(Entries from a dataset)
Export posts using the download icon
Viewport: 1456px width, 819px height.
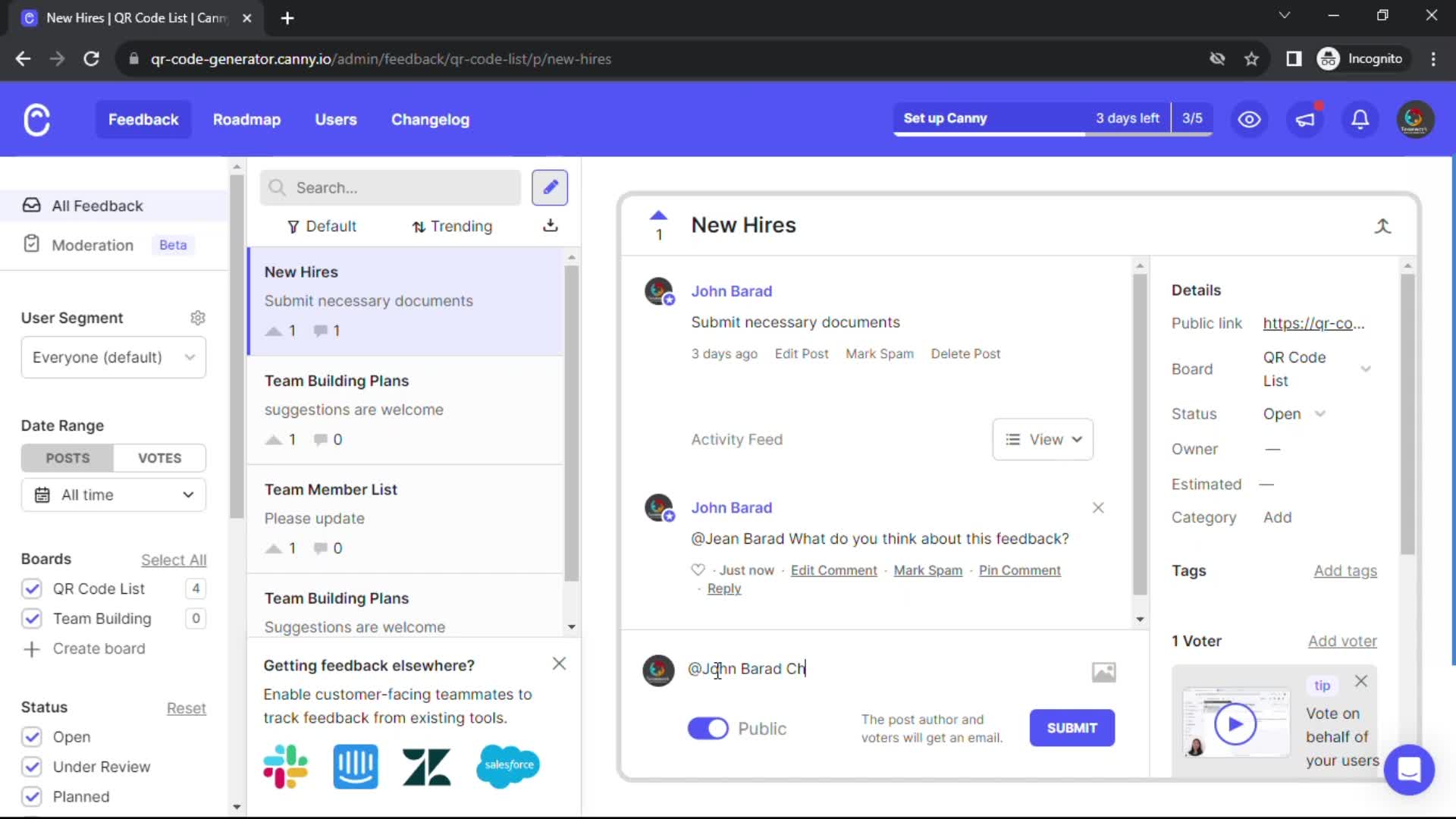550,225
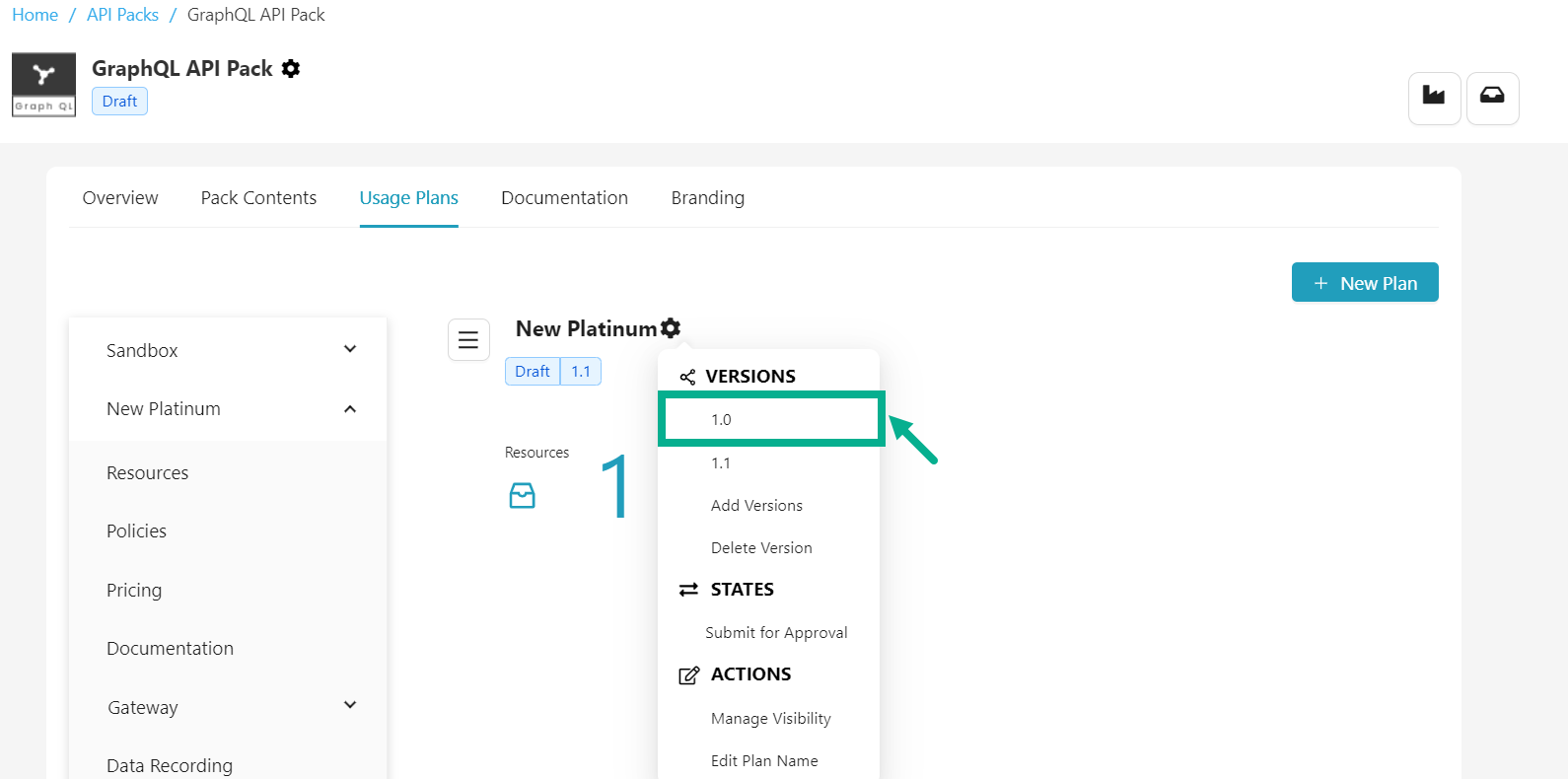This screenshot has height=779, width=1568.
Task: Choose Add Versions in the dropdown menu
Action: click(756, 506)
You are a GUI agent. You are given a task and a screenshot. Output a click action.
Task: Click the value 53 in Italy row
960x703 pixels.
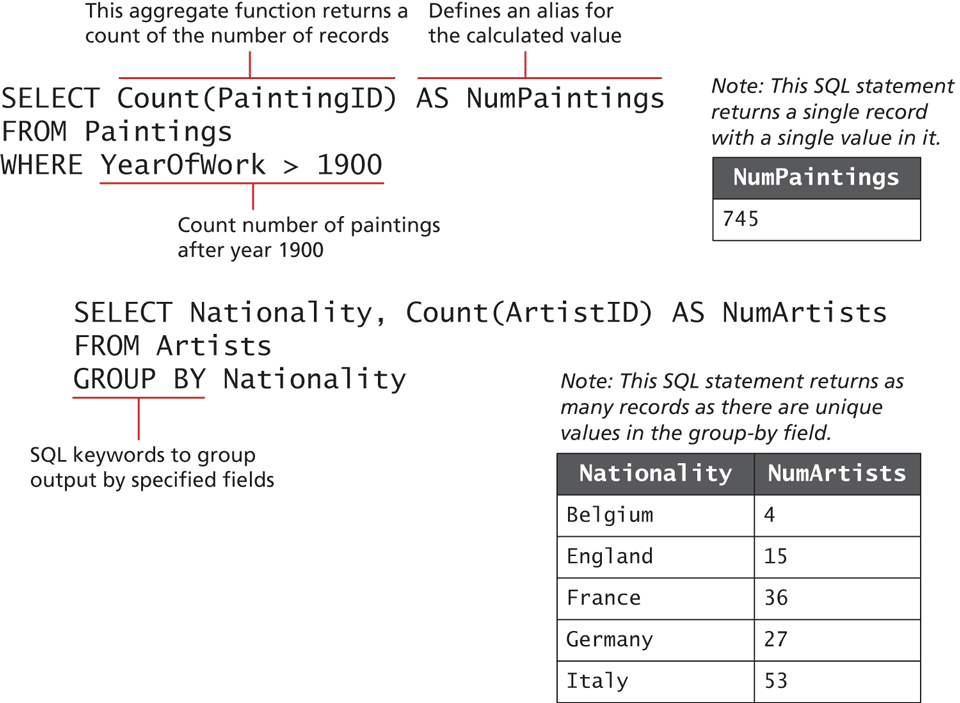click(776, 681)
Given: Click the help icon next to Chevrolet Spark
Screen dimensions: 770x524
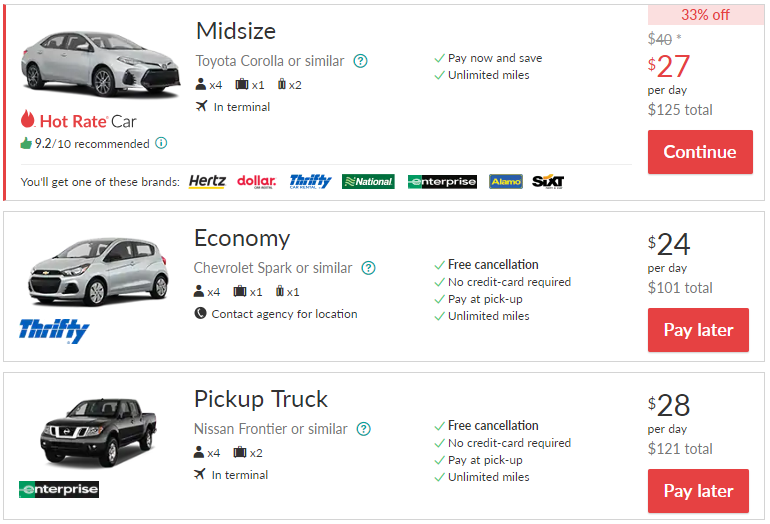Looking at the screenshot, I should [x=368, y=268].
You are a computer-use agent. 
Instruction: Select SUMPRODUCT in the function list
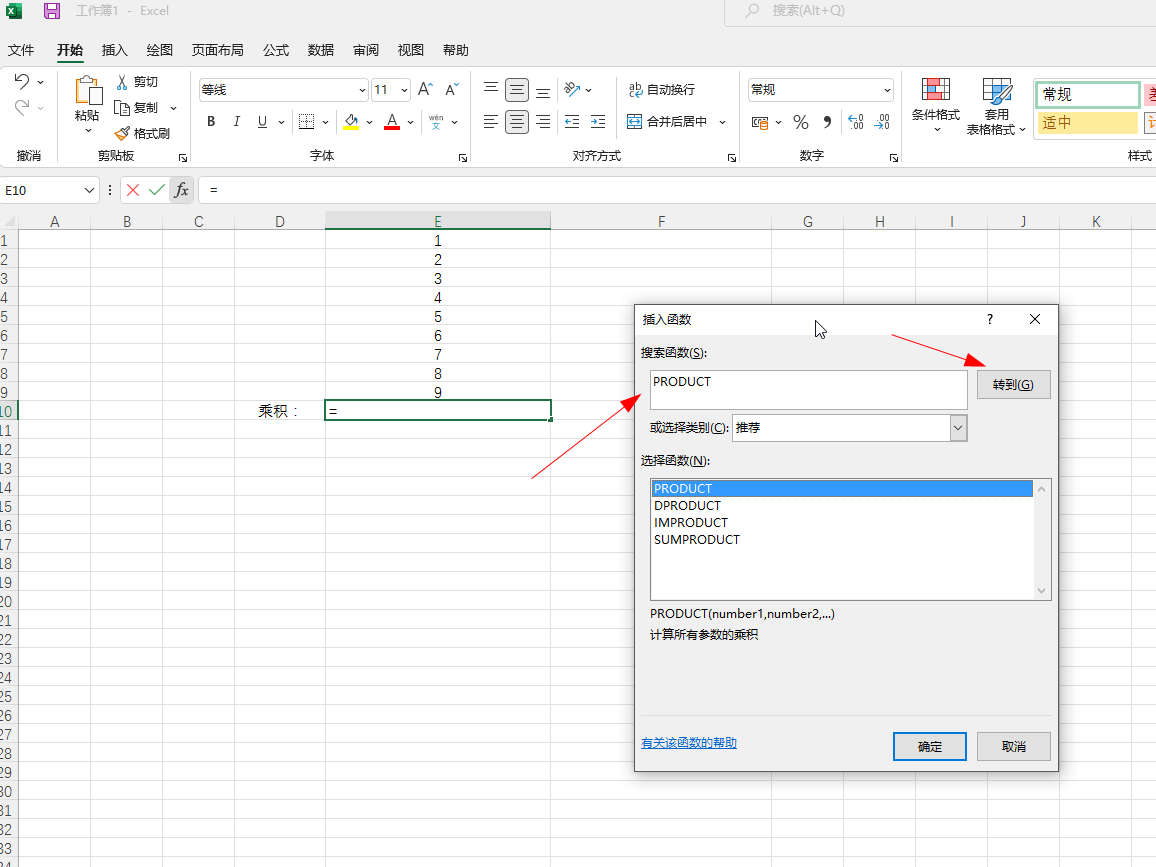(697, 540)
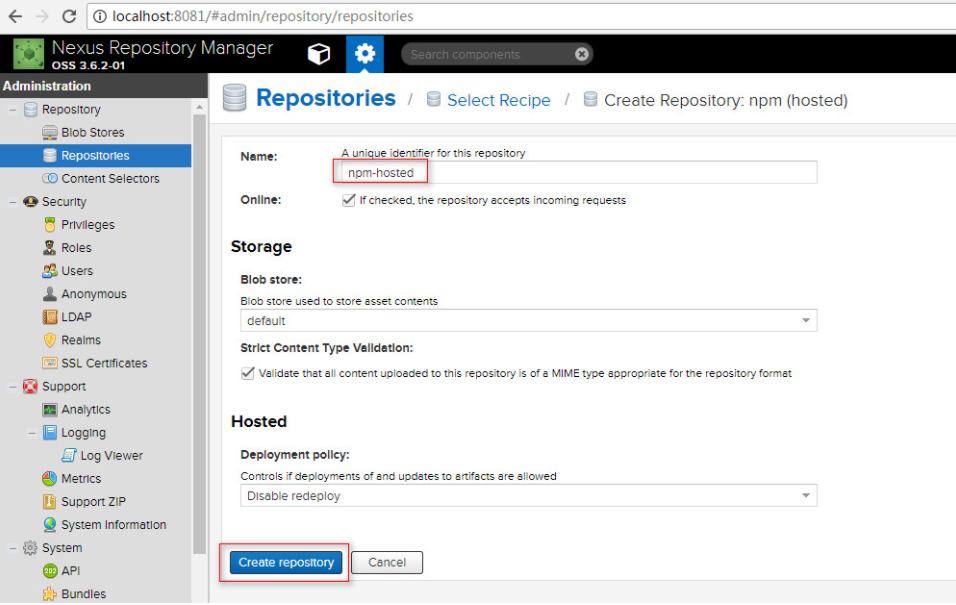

(TO DO) Convert every line of the records above into a Markdown table with two columns, Number and Text, numbering the lines in order and skipping any blank ones. Leave the pictures out.

(OUTPUT)
| Number | Text |
|---|---|
| 1 | Export posts using the download icon |
| 2 | Viewport: 1456px width, 819px height. |
| 3 | 550,225 |
| 4 | This screenshot has height=779, width=1568. |
| 5 | Task: Choose Add Versions in the dropdown menu |
| 6 | Action: click(756, 506) |
| 7 | You are a GUI agent. You are given a task and a screenshot. Output a click action. |
| 8 | Task: Click the value 53 in Italy row |
| 9 | 960x703 pixels. |
| 10 | click(776, 681) |
| 11 | Given: Click the help icon next to Chevrolet Spark |
| 12 | Screen dimensions: 770x524 |
| 13 | Looking at the screenshot, I should [x=368, y=268]. |
| 14 | You are a computer-use agent.  |
| 15 | Instruction: Select SUMPRODUCT in the function list |
| 16 | (697, 540) |